Exclusif web

OLIVIER BENLOULOU

Rédactrice en chef Nathacha Gilbert
Partager

Vedette de la série Rapides et Millionnaires sur les ondes de Z télé

OLIVIER BENLOULOU EST CE RICHE MILLIONNAIRE AMATEUR DES PLUS BELLES VOITURES DE LUXE QUE SUIT L’ÉQUIPE DE RAPIDES ET MILLIONNAIRES SUR Z TÉLÉ. EN PLUS DE SES VOITURES QUI SE COMPTENT PAR DIZAINE, OB, POUR LES INTIMES, EST AMATEUR DE LUXE ET DE SENSATIONS FORTES. LA DEUXIÈME SAISON DE LA SÉRIE AYANT DÉBUTÉ LA SEMAINE DERNIÈRE, ON EN A PROFITÉ POUR DISCUTER UN PEU AVEC LE PRINCIPAL INTÉRESSÉ.

Monsieur Benloulou… Est-ce qu’on vous appelle monsieur dans la vie de tous les jours ou c’est plutôt votre surnom, OB, que les gens utilisent? (Rires) Définitivement, de plus en plus les gens m’appellent OB. Autrement, c’est Olivier.

Les téléspectateurs devaient être ravis de retrouver vos aventures cette semaine, puisque la 2e saison de Rapides et Millionnaires reprenait du service il y a quelques jours.
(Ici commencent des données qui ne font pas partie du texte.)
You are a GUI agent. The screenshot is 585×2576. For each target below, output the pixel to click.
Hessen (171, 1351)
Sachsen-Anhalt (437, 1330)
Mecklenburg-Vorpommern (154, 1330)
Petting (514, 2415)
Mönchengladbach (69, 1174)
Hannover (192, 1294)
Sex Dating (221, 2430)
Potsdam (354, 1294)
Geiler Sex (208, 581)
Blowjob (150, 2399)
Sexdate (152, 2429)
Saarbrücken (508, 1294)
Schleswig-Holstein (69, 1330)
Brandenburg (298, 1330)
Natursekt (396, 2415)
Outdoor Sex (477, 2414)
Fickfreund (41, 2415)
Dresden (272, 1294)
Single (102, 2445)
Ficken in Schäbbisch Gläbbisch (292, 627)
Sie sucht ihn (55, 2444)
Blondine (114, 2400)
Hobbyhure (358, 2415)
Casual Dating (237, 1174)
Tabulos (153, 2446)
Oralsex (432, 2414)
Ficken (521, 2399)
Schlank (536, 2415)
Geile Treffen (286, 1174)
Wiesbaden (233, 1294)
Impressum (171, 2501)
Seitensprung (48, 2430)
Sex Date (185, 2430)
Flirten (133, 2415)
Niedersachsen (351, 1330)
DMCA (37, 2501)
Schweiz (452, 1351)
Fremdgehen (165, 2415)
Êtes-vous capable de vous regarder à la télé ou c’est plutôt pénible de se voir parler et agir dans son propre téléviseur? Ce n’est pas pénible de me voir à la télévision, mais je dois vous avouer que ça fait toujours drôle. Par contre, ce que l’on vous présente, c’est notre quotidien. Ce n’est pas une mise en scène, donc c’est naturel; je n’ai pas l’impression de me voir dans un rôle quelconque.

Rapides et Millionnaires est une série documentaire qui vous suit dans votre quotidien d’entrepreneur – et de millionnaire –, mais surtout de passionné d’automobiles. J’ai lu que votre collection valait dans les eaux de 40 millions $ et que vous possédiez autour de 100 voitures sport de luxe. Est-ce que ces chiffres ont changé depuis votre dernière interview? Ce chiffre n’a pas changé, mais les voitures, elles, oui. La valeur de l’inventaire se maintient et va sûrement augmenter avec le temps, mais le but de l’exercice est surtout de se procurer des voitures uniques et de tirage limité où elles pourront prendre de la valeur avec le temps.

Quels sont vos modèles préférés… juste pour faire un peu de « name dropping » et faire rêver nos lecteurs! (Rires) Je dis toujours que pour les femmes, je n’ai droit qu’à une seule, mais pour les voitures, j’ai le droit à plusieurs. (Rires) Donc pour moi, au quotidien, j’adore les Mercedes AMG au point de vue rapport qualité-prix : imbattable et avec un son incroyable. Également, les Rolls-Royce, c’est conduire sur un vrai nuage. Sinon, la Pagani est l’expérience ultime pour exciter tous nos sens au maximum, une vraie merveille. Pour la puissance brute, je dois avouer que la Koenigsegg est en première place… Ouff, quel trip. Bon… Je dois avouer que j’ai un petit faible pour les Porsche aussi. Voilà, c’est dit.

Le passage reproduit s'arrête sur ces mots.